Issues needed to be resolved -

  • Stringent Labour Laws: The labour laws in India are extremely complicated. e.g, Industrial Disputes Act-1947 provides that if you are a manufacturing firm with 100 workers or more, you cannot dismiss any of them under any circumstances unless you get prior approval from the government which is rarely given.

  • Inadequate Skilled Workforce: The manufacturing sector, for it to grow, requires an educated workforce with the necessary skills and training. India’s skill ecosystem needs to be fixed.

  • Basic Infrastructure: Roads, connectivity and transportation are slow and costly when compared to developed nations which is a huge deterrence to Industries. An uninterrupted power supply is another challenge.

  • Small Size: Small enterprises, because of their smaller size, suffer from low productivity, preventing them from achieving economies of scale.
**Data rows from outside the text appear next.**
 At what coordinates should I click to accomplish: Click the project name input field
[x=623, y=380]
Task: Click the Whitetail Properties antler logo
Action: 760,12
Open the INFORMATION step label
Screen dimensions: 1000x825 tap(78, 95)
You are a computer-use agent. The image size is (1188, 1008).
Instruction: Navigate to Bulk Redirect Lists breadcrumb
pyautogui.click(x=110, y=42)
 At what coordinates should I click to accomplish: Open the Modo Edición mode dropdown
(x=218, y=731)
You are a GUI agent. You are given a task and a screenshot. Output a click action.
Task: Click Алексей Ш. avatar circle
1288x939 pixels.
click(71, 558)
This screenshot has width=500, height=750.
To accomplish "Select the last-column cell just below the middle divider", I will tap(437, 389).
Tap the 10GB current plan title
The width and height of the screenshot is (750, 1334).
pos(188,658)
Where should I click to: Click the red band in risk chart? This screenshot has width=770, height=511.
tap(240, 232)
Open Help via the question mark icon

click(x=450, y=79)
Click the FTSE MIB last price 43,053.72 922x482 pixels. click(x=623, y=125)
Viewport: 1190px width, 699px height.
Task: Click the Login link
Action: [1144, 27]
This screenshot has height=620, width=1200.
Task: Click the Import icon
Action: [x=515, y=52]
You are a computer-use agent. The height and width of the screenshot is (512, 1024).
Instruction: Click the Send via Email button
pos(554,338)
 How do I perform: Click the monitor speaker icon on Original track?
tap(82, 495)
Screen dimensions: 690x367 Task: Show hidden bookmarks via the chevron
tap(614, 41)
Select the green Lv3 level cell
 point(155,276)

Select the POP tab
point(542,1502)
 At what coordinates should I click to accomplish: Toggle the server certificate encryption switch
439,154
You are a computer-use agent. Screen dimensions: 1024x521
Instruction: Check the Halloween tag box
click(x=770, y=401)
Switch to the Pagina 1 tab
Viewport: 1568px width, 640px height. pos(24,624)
  • Low Spending On R&D: Currently, India spends about 0.7% of GDP on research and development, a considerably small amount when compared with other developed nations. This prevents the sector from evolving, innovating and growing.

Way forward

  • Reforming Labour Laws: Recent four labour codes is a step in the right direction.
  • Imparting Skill: The quality of teaching in schools and colleges must be improved. The high-quality vocational training must be provided within the education system.
  • Stable Power Supply: Stable, low cost and uninterrupted power are vital to promote the growth of the industries. Though the availability of Power has improved to a great extent, India must ensure this as soon as possible on the industrial level to reap the benefits of manufacturing growth.
  • Reducing Logistic Cost: The logistics cost in India is estimated to be almost double of the developed countries. In India, nearly 60% of cargo travels by road. Cheap, fast and easy transportation is the basic requirement for booming industries.
  • More Spending On R&D: As India is spending very less on Research & Development, it must improve (at least upto 3-4% of the GDP) its spending on it.


  • Strong and carefully designed policy actions on the part of individual States would improve India’s overall investment climate, thereby boosting investments, jobs, and economic growth.